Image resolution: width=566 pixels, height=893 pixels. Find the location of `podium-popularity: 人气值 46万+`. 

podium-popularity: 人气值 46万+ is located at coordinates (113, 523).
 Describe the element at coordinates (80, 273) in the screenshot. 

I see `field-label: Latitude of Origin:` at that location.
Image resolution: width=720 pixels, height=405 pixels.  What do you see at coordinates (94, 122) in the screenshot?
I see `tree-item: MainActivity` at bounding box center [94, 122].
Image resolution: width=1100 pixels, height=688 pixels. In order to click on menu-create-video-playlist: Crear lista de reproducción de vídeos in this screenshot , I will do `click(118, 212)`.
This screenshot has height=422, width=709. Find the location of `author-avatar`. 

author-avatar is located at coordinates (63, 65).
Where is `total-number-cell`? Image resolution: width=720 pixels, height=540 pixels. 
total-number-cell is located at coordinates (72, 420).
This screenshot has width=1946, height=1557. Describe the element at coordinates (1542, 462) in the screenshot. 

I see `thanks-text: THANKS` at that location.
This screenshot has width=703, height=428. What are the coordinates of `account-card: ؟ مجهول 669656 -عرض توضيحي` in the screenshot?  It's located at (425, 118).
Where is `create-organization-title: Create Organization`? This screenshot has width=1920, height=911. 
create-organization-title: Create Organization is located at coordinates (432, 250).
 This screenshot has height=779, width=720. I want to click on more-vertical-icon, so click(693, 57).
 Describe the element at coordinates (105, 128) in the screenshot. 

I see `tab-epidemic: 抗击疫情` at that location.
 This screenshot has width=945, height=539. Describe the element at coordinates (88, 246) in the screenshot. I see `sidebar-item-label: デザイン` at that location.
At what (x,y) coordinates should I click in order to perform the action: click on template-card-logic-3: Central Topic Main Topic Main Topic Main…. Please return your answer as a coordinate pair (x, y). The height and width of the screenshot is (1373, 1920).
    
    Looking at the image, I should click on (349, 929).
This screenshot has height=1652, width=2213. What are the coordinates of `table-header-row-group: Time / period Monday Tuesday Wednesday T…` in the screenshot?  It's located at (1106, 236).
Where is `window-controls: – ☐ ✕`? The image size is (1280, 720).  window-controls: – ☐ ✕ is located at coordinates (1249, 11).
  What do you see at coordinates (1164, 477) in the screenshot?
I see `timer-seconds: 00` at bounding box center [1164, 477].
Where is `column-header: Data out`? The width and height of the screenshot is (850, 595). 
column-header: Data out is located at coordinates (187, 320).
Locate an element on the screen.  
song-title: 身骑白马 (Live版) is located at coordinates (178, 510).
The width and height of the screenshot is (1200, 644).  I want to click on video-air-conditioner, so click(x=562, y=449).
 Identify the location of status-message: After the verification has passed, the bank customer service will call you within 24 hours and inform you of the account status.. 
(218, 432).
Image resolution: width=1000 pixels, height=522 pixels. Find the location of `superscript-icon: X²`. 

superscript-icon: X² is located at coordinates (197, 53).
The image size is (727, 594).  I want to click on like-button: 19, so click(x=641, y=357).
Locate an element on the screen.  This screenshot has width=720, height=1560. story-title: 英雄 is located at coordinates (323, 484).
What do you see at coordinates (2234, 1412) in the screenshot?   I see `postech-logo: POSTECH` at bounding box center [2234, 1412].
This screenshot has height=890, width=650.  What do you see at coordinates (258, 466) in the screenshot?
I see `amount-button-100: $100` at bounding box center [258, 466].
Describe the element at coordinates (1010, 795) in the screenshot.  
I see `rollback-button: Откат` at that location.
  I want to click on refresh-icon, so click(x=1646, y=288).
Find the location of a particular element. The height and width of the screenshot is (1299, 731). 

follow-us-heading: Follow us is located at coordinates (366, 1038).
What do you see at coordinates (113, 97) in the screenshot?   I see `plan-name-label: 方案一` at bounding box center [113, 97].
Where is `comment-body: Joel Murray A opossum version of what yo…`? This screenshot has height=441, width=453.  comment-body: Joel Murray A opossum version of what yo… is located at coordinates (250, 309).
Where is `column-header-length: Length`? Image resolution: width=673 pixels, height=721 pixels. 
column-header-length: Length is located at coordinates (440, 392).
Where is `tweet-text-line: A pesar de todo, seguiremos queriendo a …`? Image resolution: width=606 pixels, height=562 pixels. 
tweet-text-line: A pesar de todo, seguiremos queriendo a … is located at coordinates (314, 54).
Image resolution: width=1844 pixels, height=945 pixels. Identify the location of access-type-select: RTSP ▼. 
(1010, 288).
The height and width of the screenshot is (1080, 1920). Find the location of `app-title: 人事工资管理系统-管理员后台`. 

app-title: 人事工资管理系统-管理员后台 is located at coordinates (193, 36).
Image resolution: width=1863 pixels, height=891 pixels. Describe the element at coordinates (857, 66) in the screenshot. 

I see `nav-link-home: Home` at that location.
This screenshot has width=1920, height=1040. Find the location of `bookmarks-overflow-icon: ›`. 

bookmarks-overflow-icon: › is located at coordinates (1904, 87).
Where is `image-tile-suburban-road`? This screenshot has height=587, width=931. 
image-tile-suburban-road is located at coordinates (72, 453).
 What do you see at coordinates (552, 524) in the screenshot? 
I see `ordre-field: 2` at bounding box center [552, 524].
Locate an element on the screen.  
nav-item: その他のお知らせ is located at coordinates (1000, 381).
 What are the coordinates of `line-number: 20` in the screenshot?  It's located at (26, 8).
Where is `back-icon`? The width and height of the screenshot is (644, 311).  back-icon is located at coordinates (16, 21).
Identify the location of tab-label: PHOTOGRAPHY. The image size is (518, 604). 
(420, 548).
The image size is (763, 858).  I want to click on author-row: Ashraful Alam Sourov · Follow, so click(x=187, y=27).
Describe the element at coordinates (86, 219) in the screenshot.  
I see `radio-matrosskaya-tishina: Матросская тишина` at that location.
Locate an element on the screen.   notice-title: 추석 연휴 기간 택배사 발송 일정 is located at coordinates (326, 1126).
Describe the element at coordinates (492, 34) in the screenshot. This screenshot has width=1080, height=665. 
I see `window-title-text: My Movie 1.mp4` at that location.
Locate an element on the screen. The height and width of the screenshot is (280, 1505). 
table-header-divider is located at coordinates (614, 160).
■ ■ ■ ■ ■
- [TASK INSTRUCTIONS] Turn all of the records above into a Markdown table with the columns "Row" and "Line", one row per line and blank lines left out.

- [EXPECTED OUTPUT]
| Row | Line |
|---|---|
| 1 | Image resolution: width=566 pixels, height=893 pixels. Find the location of `podium-popularity: 人气值 46万+`.  |
| 2 | podium-popularity: 人气值 46万+ is located at coordinates (113, 523). |
| 3 |  Describe the element at coordinates (80, 273) in the screenshot.  |
| 4 | I see `field-label: Latitude of Origin:` at that location. |
| 5 | Image resolution: width=720 pixels, height=405 pixels.  What do you see at coordinates (94, 122) in the screenshot? |
| 6 | I see `tree-item: MainActivity` at bounding box center [94, 122]. |
| 7 | Image resolution: width=1100 pixels, height=688 pixels. In order to click on menu-create-video-playlist: Crear lista de reproducción de vídeos in this screenshot , I will do `click(118, 212)`. |
| 8 | This screenshot has height=422, width=709. Find the location of `author-avatar`.  |
| 9 | author-avatar is located at coordinates (63, 65). |
| 10 | Where is `total-number-cell`? Image resolution: width=720 pixels, height=540 pixels.  |
| 11 | total-number-cell is located at coordinates (72, 420). |
| 12 | This screenshot has width=1946, height=1557. Describe the element at coordinates (1542, 462) in the screenshot.  |
| 13 | I see `thanks-text: THANKS` at that location. |
| 14 | This screenshot has width=703, height=428. What are the coordinates of `account-card: ؟ مجهول 669656 -عرض توضيحي` in the screenshot?  It's located at (425, 118). |
| 15 | Where is `create-organization-title: Create Organization`? This screenshot has width=1920, height=911.  |
| 16 | create-organization-title: Create Organization is located at coordinates (432, 250). |
| 17 |  This screenshot has height=779, width=720. I want to click on more-vertical-icon, so click(693, 57). |
| 18 |  Describe the element at coordinates (105, 128) in the screenshot.  |
| 19 | I see `tab-epidemic: 抗击疫情` at that location. |
| 20 |  This screenshot has width=945, height=539. Describe the element at coordinates (88, 246) in the screenshot. I see `sidebar-item-label: デザイン` at that location. |
| 21 | At what (x,y) coordinates should I click in order to perform the action: click on template-card-logic-3: Central Topic Main Topic Main Topic Main…. Please return your answer as a coordinate pair (x, y). The height and width of the screenshot is (1373, 1920). |
| 22 |     Looking at the image, I should click on (349, 929). |
| 23 | This screenshot has height=1652, width=2213. What are the coordinates of `table-header-row-group: Time / period Monday Tuesday Wednesday T…` in the screenshot?  It's located at (1106, 236). |
| 24 | Where is `window-controls: – ☐ ✕`? The image size is (1280, 720).  window-controls: – ☐ ✕ is located at coordinates (1249, 11). |
| 25 |   What do you see at coordinates (1164, 477) in the screenshot? |
| 26 | I see `timer-seconds: 00` at bounding box center [1164, 477]. |
| 27 | Where is `column-header: Data out`? The width and height of the screenshot is (850, 595).  |
| 28 | column-header: Data out is located at coordinates (187, 320). |
| 29 | Locate an element on the screen.   |
| 30 | song-title: 身骑白马 (Live版) is located at coordinates (178, 510). |
| 31 | The width and height of the screenshot is (1200, 644).  I want to click on video-air-conditioner, so click(x=562, y=449). |
| 32 |  Identify the location of status-message: After the verification has passed, the bank customer service will call you within 24 hours and inform you of the account status..  |
| 33 | (218, 432). |
| 34 | Image resolution: width=1000 pixels, height=522 pixels. Find the location of `superscript-icon: X²`.  |
| 35 | superscript-icon: X² is located at coordinates (197, 53). |
| 36 | The image size is (727, 594).  I want to click on like-button: 19, so click(x=641, y=357). |
| 37 | Locate an element on the screen.  This screenshot has width=720, height=1560. story-title: 英雄 is located at coordinates (323, 484). |
| 38 | What do you see at coordinates (2234, 1412) in the screenshot?   I see `postech-logo: POSTECH` at bounding box center [2234, 1412]. |
| 39 | This screenshot has height=890, width=650.  What do you see at coordinates (258, 466) in the screenshot? |
| 40 | I see `amount-button-100: $100` at bounding box center [258, 466]. |
| 41 | Describe the element at coordinates (1010, 795) in the screenshot.   |
| 42 | I see `rollback-button: Откат` at that location. |
| 43 |   I want to click on refresh-icon, so click(x=1646, y=288). |
| 44 | Find the location of a particular element. The height and width of the screenshot is (1299, 731).  |
| 45 | follow-us-heading: Follow us is located at coordinates (366, 1038). |
| 46 | What do you see at coordinates (113, 97) in the screenshot?   I see `plan-name-label: 方案一` at bounding box center [113, 97]. |
| 47 | Where is `comment-body: Joel Murray A opossum version of what yo…`? This screenshot has height=441, width=453.  comment-body: Joel Murray A opossum version of what yo… is located at coordinates (250, 309). |
| 48 | Where is `column-header-length: Length`? Image resolution: width=673 pixels, height=721 pixels.  |
| 49 | column-header-length: Length is located at coordinates (440, 392). |
| 50 | Where is `tweet-text-line: A pesar de todo, seguiremos queriendo a …`? Image resolution: width=606 pixels, height=562 pixels.  |
| 51 | tweet-text-line: A pesar de todo, seguiremos queriendo a … is located at coordinates (314, 54). |
| 52 | Image resolution: width=1844 pixels, height=945 pixels. Identify the location of access-type-select: RTSP ▼.  |
| 53 | (1010, 288). |
| 54 | The height and width of the screenshot is (1080, 1920). Find the location of `app-title: 人事工资管理系统-管理员后台`.  |
| 55 | app-title: 人事工资管理系统-管理员后台 is located at coordinates (193, 36). |
| 56 | Image resolution: width=1863 pixels, height=891 pixels. Describe the element at coordinates (857, 66) in the screenshot.  |
| 57 | I see `nav-link-home: Home` at that location. |
| 58 | This screenshot has width=1920, height=1040. Find the location of `bookmarks-overflow-icon: ›`.  |
| 59 | bookmarks-overflow-icon: › is located at coordinates (1904, 87). |
| 60 | Where is `image-tile-suburban-road`? This screenshot has height=587, width=931.  |
| 61 | image-tile-suburban-road is located at coordinates (72, 453). |
| 62 |  What do you see at coordinates (552, 524) in the screenshot?  |
| 63 | I see `ordre-field: 2` at bounding box center [552, 524]. |
| 64 | Locate an element on the screen.   |
| 65 | nav-item: その他のお知らせ is located at coordinates (1000, 381). |
| 66 |  What are the coordinates of `line-number: 20` in the screenshot?  It's located at (26, 8). |
| 67 | Where is `back-icon`? The width and height of the screenshot is (644, 311).  back-icon is located at coordinates (16, 21). |
| 68 | Identify the location of tab-label: PHOTOGRAPHY. The image size is (518, 604).  |
| 69 | (420, 548). |
| 70 | The image size is (763, 858).  I want to click on author-row: Ashraful Alam Sourov · Follow, so click(x=187, y=27). |
| 71 | Describe the element at coordinates (86, 219) in the screenshot.   |
| 72 | I see `radio-matrosskaya-tishina: Матросская тишина` at that location. |
| 73 | Locate an element on the screen.   notice-title: 추석 연휴 기간 택배사 발송 일정 is located at coordinates (326, 1126). |
| 74 | Describe the element at coordinates (492, 34) in the screenshot. This screenshot has width=1080, height=665.  |
| 75 | I see `window-title-text: My Movie 1.mp4` at that location. |
| 76 | Locate an element on the screen. The height and width of the screenshot is (280, 1505).  |
| 77 | table-header-divider is located at coordinates (614, 160). |